**Task requirements**
In the records below, copy the part that opens with the line containing "Open Dev Tools using the wrench icon" and closes with the line containing "tap(187, 274)", substituting "Command" for each "Instruction" and changing nothing else. Give only those lines.

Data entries
################
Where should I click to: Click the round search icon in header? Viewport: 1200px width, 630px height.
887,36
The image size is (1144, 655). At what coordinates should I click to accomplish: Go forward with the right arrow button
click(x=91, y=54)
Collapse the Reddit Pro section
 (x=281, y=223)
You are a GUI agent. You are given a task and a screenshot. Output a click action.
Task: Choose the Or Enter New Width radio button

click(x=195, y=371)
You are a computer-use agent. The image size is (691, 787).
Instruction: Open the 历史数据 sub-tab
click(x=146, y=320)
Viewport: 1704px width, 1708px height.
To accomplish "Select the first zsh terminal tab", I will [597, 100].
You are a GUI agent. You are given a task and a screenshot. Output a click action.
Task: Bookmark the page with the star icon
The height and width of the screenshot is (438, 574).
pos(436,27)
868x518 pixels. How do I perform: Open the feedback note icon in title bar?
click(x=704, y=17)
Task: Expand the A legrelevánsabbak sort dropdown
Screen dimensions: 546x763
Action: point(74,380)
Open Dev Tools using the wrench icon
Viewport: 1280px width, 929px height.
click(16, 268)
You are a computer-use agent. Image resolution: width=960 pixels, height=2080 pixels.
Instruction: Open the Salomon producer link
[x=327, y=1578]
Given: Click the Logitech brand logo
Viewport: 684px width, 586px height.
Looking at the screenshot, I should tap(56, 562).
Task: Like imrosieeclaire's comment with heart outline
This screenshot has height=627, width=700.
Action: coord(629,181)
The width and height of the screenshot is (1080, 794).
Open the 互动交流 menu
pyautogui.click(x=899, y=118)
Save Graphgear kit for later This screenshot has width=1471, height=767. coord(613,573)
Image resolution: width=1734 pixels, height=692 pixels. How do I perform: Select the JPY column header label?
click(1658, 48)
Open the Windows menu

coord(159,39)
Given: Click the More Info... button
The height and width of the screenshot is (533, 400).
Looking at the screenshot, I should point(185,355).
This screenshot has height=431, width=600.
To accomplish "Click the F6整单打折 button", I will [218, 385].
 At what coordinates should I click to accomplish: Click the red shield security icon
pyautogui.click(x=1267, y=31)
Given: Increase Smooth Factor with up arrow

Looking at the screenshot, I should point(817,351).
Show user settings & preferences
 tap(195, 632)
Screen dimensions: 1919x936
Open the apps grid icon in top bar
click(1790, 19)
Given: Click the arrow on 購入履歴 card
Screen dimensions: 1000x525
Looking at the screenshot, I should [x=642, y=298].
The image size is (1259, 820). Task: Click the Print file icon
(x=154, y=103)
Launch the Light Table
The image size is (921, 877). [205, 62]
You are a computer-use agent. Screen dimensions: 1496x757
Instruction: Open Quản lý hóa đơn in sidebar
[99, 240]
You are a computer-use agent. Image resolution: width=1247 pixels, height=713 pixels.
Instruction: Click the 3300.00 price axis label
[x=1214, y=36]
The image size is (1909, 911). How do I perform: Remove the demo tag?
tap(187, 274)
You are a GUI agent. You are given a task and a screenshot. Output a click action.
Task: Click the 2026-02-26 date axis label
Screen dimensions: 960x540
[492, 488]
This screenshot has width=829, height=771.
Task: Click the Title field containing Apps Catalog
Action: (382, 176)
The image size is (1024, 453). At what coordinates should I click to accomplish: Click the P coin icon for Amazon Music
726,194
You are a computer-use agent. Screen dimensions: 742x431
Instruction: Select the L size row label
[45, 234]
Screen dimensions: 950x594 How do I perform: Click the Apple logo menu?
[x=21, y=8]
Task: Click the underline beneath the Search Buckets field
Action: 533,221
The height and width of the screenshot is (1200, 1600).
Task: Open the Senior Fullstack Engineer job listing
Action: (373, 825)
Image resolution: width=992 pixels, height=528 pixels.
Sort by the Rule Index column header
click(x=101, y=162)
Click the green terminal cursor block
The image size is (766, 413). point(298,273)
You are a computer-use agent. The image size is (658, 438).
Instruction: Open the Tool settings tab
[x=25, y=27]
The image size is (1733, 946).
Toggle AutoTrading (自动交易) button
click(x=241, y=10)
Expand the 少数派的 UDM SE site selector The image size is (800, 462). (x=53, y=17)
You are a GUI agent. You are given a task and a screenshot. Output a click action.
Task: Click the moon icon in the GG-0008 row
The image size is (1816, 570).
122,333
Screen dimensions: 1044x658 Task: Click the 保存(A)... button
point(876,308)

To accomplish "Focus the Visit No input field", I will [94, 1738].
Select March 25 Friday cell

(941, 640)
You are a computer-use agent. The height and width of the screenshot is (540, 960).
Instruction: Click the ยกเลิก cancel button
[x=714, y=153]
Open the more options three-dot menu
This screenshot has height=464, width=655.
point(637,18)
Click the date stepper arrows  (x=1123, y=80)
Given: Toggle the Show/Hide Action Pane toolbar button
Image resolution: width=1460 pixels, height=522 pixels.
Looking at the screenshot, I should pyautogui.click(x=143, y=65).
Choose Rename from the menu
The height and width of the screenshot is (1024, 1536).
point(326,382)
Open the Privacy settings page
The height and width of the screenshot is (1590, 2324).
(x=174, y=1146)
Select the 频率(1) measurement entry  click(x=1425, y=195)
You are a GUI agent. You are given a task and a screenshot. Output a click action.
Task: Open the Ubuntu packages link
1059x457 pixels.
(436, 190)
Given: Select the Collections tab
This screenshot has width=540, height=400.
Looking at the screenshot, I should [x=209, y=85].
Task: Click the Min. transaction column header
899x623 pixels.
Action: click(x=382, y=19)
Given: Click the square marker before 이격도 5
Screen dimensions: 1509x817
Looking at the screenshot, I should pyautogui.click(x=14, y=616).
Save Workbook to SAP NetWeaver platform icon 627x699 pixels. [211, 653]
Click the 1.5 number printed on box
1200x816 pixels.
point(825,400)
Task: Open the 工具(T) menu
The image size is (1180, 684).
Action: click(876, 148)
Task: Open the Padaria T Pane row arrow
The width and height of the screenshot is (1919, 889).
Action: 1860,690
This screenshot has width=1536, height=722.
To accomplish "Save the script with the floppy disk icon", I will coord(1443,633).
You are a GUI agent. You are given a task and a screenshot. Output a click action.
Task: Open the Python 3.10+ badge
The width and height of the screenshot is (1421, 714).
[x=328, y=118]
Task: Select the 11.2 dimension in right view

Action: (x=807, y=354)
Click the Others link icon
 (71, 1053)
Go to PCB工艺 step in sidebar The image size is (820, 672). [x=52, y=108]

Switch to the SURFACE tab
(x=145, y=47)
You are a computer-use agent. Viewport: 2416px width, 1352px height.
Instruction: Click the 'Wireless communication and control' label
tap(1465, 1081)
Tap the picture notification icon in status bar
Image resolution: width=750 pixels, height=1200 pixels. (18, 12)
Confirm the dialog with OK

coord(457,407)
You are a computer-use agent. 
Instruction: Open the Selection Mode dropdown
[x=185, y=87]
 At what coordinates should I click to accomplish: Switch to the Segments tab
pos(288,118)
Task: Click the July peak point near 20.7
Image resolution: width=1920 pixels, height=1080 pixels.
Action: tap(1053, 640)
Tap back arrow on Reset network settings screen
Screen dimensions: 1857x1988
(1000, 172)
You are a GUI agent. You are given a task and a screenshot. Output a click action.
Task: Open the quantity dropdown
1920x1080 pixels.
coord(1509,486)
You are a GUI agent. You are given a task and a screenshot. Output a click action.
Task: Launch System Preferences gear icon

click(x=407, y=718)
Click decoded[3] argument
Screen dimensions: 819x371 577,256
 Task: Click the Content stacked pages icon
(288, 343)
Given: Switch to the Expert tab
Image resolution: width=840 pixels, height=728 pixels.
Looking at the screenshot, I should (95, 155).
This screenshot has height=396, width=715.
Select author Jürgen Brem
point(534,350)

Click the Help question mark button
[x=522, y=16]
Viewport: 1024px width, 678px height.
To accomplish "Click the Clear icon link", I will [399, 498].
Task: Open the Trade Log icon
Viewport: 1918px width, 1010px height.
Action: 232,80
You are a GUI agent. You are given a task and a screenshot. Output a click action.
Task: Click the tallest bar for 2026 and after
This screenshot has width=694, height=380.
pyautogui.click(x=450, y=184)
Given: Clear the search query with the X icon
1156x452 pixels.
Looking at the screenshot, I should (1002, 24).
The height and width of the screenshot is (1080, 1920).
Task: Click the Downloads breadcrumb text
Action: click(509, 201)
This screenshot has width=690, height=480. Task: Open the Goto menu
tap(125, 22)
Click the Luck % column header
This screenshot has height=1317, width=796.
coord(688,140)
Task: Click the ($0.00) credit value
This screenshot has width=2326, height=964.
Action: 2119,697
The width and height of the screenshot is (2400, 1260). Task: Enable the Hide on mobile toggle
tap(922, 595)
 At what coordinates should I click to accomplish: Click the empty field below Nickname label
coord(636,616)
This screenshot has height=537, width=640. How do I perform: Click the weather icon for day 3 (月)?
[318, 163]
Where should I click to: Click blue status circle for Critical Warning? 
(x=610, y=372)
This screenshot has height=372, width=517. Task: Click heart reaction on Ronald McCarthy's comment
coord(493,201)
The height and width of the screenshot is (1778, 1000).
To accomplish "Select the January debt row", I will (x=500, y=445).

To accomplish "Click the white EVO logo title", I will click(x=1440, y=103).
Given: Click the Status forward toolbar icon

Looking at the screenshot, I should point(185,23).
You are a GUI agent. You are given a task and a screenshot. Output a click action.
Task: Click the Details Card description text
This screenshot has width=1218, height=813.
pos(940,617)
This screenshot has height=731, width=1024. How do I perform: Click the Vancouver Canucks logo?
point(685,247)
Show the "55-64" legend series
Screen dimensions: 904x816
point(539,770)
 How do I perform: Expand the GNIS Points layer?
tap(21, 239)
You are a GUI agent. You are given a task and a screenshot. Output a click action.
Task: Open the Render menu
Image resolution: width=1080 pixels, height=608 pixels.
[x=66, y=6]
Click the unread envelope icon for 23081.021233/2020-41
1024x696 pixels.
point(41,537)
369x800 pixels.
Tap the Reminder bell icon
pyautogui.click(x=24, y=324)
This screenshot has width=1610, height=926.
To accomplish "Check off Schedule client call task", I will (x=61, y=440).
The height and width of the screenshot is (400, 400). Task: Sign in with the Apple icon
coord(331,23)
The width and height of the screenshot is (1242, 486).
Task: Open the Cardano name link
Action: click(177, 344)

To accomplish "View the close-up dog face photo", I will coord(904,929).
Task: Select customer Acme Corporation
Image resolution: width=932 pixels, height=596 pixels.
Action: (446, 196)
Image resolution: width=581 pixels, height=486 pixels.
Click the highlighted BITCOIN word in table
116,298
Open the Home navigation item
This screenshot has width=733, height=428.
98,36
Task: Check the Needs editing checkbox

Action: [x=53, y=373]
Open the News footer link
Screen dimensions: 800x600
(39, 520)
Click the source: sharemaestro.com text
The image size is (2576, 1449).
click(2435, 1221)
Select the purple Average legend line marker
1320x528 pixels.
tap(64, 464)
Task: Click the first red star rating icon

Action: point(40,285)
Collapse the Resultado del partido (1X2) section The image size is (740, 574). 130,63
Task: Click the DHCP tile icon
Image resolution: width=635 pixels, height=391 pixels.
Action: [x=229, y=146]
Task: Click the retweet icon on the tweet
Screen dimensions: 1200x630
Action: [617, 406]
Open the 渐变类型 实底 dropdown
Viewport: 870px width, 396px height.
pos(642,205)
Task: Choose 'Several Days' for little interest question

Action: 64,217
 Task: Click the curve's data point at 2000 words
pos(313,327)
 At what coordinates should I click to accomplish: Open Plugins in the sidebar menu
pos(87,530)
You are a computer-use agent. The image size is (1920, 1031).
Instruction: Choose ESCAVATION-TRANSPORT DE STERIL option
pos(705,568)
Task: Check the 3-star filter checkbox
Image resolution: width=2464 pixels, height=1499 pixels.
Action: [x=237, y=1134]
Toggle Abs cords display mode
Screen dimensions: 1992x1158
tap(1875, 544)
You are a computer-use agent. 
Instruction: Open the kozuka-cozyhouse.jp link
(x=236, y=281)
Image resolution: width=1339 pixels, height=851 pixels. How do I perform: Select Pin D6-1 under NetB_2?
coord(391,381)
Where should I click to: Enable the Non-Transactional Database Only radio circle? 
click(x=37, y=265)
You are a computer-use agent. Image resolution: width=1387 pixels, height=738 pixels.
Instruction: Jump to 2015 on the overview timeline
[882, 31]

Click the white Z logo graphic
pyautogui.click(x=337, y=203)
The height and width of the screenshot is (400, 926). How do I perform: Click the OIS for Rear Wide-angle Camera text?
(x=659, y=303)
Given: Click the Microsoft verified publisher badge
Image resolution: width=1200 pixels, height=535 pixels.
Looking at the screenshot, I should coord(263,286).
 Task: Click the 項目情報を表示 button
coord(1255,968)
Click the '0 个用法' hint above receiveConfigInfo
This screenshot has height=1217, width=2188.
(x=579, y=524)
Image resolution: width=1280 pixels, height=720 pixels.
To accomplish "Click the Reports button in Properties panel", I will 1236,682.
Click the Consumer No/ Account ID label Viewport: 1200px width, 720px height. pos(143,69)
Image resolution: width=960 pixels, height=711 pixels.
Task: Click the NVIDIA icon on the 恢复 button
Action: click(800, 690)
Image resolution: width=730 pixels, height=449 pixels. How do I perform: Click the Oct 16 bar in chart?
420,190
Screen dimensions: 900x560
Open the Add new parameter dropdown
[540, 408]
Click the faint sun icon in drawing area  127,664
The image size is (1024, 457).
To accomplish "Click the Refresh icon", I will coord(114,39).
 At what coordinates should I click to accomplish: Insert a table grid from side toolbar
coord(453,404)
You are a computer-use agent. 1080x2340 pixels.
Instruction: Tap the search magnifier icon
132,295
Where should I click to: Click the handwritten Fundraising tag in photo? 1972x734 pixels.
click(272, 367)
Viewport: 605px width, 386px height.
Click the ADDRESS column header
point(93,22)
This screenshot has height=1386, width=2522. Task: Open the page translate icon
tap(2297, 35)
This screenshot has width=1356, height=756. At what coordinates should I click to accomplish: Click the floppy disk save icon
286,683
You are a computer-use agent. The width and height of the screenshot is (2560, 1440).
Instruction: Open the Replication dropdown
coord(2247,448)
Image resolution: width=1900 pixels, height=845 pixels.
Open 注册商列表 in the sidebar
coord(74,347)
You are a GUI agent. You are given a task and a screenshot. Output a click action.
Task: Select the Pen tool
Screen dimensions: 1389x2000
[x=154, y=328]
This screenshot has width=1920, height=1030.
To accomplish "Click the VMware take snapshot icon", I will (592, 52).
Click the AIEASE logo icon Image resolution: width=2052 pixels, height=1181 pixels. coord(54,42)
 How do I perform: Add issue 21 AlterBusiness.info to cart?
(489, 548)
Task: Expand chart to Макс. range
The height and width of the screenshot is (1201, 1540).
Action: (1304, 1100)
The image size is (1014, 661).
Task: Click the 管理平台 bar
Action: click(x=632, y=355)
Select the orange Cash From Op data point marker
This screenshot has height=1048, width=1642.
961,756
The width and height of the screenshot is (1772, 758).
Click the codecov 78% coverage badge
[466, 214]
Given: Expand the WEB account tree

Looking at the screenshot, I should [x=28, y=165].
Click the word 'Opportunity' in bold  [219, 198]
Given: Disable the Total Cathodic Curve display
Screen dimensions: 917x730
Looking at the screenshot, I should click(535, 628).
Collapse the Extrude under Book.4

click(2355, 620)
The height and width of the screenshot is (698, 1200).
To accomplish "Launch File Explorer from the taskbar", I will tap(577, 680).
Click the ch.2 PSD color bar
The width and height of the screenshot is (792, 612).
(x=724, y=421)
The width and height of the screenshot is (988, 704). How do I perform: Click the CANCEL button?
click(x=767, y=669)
################
**In response**
Open Dev Tools using the wrench icon
Viewport: 1280px width, 929px height.
click(16, 268)
You are a computer-use agent. Image resolution: width=960 pixels, height=2080 pixels.
Command: Open the Salomon producer link
[x=327, y=1578]
Given: Click the Logitech brand logo
Viewport: 684px width, 586px height.
Looking at the screenshot, I should tap(56, 562).
Task: Like imrosieeclaire's comment with heart outline
This screenshot has height=627, width=700.
Action: coord(629,181)
The width and height of the screenshot is (1080, 794).
Open the 互动交流 menu
pyautogui.click(x=899, y=118)
Save Graphgear kit for later This screenshot has width=1471, height=767. coord(613,573)
Image resolution: width=1734 pixels, height=692 pixels. How do I perform: Select the JPY column header label?
click(1658, 48)
Open the Windows menu

coord(159,39)
Given: Click the More Info... button
The height and width of the screenshot is (533, 400).
Looking at the screenshot, I should point(185,355).
This screenshot has height=431, width=600.
To accomplish "Click the F6整单打折 button", I will [218, 385].
 At what coordinates should I click to accomplish: Click the red shield security icon
pyautogui.click(x=1267, y=31)
Given: Increase Smooth Factor with up arrow

Looking at the screenshot, I should point(817,351).
Show user settings & preferences
 tap(195, 632)
Screen dimensions: 1919x936
Open the apps grid icon in top bar
click(1790, 19)
Given: Click the arrow on 購入履歴 card
Screen dimensions: 1000x525
Looking at the screenshot, I should [x=642, y=298].
The image size is (1259, 820). Task: Click the Print file icon
(x=154, y=103)
Launch the Light Table
The image size is (921, 877). [205, 62]
You are a computer-use agent. Screen dimensions: 1496x757
Command: Open Quản lý hóa đơn in sidebar
[99, 240]
You are a computer-use agent. Image resolution: width=1247 pixels, height=713 pixels.
Command: Click the 3300.00 price axis label
[x=1214, y=36]
The image size is (1909, 911). How do I perform: Remove the demo tag?
tap(187, 274)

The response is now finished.